* **HOW TO COMPLETE THIS TASK**
Nothing but a verbatim copy of the data, minus the images, should be returned.

* **RECORDS SHOWN**
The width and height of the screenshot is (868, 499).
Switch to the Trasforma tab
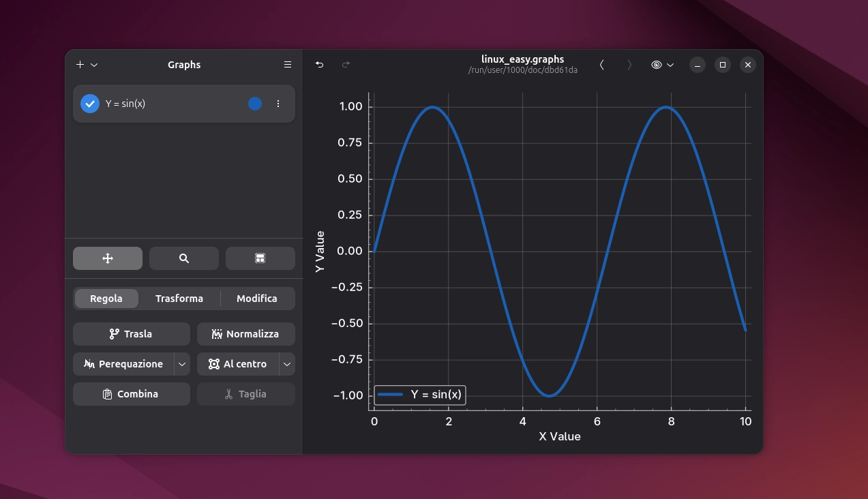point(179,298)
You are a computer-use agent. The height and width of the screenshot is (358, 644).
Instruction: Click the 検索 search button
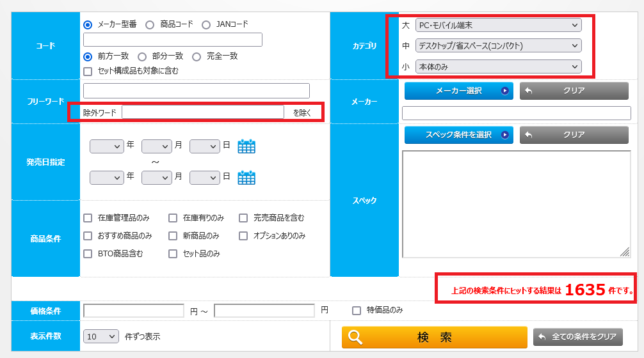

* **EXERCISE SOLUTION**
The width and height of the screenshot is (868, 499).
Switch to the Trasforma tab
point(179,298)
You are a computer-use agent. The height and width of the screenshot is (358, 644).
Instruction: Click the 検索 search button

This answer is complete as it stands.